[Stored records]
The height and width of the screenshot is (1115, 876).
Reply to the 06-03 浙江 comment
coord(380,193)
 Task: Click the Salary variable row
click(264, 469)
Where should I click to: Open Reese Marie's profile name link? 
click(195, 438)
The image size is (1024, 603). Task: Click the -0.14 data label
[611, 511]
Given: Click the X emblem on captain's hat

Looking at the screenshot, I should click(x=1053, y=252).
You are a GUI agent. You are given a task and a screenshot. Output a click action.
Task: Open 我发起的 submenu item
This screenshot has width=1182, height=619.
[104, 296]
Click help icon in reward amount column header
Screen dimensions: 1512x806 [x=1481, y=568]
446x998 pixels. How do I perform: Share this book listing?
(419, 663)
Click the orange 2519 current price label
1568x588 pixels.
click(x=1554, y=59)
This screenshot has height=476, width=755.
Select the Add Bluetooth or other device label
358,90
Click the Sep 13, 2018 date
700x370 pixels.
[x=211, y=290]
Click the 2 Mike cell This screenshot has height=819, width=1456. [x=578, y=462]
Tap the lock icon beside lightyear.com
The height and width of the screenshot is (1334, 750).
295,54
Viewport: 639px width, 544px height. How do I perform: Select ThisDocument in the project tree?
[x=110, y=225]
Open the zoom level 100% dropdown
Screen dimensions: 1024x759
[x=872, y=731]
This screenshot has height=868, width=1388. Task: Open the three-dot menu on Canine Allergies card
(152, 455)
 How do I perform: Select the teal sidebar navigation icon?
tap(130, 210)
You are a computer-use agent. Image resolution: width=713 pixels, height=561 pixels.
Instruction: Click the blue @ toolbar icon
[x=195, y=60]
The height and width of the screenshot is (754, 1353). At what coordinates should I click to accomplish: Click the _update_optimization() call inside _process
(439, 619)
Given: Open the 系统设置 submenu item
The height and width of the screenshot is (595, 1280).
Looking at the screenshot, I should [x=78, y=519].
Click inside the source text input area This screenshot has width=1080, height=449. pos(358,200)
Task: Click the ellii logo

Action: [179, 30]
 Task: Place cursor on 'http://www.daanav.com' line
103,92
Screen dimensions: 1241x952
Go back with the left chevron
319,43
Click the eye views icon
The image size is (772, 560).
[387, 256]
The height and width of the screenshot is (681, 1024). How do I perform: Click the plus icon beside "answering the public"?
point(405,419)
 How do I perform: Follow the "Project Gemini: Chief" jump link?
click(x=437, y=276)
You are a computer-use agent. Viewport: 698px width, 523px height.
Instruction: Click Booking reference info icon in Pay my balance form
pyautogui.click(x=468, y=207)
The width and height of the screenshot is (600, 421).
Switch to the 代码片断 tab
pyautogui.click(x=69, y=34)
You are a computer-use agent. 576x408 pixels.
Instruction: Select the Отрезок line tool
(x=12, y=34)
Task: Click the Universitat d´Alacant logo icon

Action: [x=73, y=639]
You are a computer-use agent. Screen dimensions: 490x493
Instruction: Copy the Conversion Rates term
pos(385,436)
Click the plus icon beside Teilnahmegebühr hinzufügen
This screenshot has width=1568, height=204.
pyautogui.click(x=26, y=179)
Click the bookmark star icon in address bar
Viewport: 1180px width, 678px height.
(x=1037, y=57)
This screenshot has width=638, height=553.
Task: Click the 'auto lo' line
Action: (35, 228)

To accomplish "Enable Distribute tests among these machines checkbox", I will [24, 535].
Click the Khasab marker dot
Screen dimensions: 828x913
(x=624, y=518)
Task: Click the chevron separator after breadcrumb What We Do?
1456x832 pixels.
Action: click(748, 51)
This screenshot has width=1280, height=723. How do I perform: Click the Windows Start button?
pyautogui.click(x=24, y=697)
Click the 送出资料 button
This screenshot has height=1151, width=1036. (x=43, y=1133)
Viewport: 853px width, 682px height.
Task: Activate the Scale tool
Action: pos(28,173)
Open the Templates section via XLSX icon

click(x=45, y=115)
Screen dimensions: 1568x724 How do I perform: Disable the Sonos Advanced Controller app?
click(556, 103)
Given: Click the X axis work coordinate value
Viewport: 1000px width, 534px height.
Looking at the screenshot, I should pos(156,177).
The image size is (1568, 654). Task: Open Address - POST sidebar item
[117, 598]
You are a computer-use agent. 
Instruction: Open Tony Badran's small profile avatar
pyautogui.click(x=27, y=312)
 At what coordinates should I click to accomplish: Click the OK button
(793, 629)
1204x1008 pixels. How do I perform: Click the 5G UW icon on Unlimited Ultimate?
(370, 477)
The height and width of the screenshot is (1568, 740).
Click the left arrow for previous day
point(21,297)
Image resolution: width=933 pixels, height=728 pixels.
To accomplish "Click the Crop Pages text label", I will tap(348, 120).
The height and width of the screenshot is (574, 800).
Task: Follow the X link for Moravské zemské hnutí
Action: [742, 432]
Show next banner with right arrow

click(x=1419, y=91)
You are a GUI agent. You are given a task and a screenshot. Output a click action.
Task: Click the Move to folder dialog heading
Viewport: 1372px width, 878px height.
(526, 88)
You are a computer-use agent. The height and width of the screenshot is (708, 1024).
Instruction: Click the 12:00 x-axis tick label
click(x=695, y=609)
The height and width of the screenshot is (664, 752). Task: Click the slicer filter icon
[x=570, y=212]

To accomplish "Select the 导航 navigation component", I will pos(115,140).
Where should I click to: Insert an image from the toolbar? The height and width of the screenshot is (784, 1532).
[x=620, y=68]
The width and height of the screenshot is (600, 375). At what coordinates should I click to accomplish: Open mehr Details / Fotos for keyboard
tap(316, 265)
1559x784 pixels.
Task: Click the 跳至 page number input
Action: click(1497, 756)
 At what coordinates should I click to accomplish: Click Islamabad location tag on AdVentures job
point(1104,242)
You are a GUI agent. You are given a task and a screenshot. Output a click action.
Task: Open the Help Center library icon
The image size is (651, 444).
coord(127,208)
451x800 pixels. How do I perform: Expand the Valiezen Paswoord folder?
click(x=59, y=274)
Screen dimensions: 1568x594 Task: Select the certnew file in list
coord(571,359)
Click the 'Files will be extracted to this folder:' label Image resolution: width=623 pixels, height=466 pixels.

## WHAT YOU ARE ASKED TO DO:
Search the data above for the string "computer" and return every line that has it.

## RESPONSE TO THE TASK:
You are a computer-use agent. Image resolution: width=713 pixels, height=561 pixels.
You are a computer-use agent. Viewport: 698px width, 523px height.
You are a computer-use agent. 576x408 pixels.
You are a computer-use agent. Screen dimensions: 490x493
You are a computer-use agent. 
You are a computer-use agent. The height and width of the screenshot is (708, 1024).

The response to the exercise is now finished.